Answer these questions from the Love & Diane article:
1. Who edited the film?
2. What is the film's running time?
3. Over how many years was the documentary filmed?

● DOCUMENT SECTION
--
- Directed by: Jennifer Dworkin
- Produced by: Jennifer Dworkin Jennifer Fox
- Cinematography: Tsuyoshi Kimoto
- Edited by: Mona Davis
- Production companies: Chilmark Productions ITVS
- Release date: April 16, 2003;
- Running time: 155 minutes
- Country: United States
- Language: English

= Love & Diane =

2002 documentary film directed by Jennifer Dworkin

Love & Diane is a 2002 documentary film directed by Jennifer Dworkin about a recovering crack addict and her troubled daughter in New York City as they navigate the obstacles of joblessness, parenthood, welfare, and public housing.

== Plot ==
The documentary was filmed over 10 years and follows Diane and her daughter, Love, as they deal with the repercussions of Diane's crack cocaine addiction. Reunited after being placed in foster care, Love, now an adult and a mother, must deal with how her mother's addiction affected her in order to become a better mother to her own child.
--
● COLLECTED DATA
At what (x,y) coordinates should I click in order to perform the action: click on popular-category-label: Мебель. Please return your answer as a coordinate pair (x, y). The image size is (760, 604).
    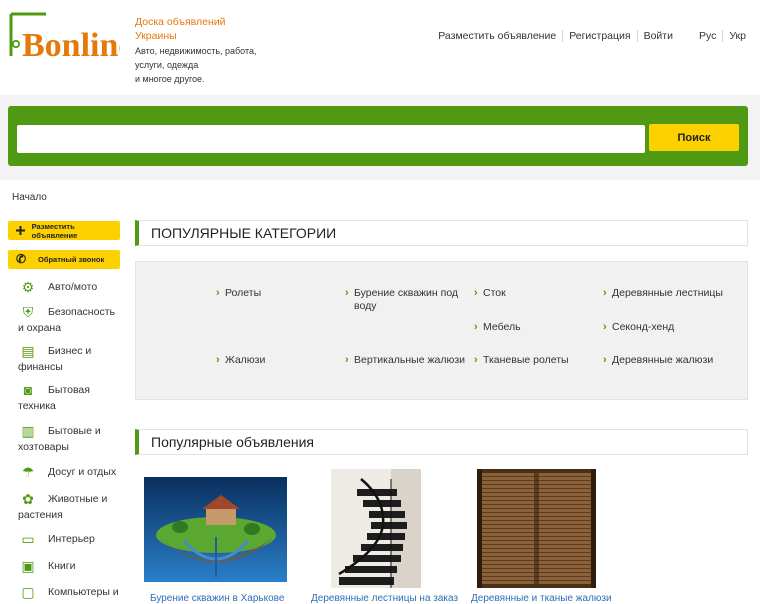
    Looking at the image, I should click on (502, 327).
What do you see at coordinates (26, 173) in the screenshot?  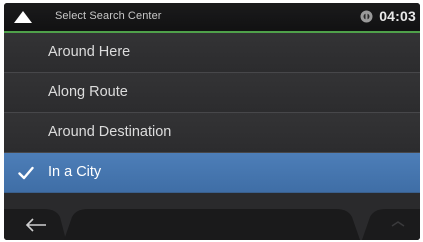 I see `checkmark-icon` at bounding box center [26, 173].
--
● SOLUTION FOR THIS TASK
1. Mona Davis
2. 155 minutes
3. 10 years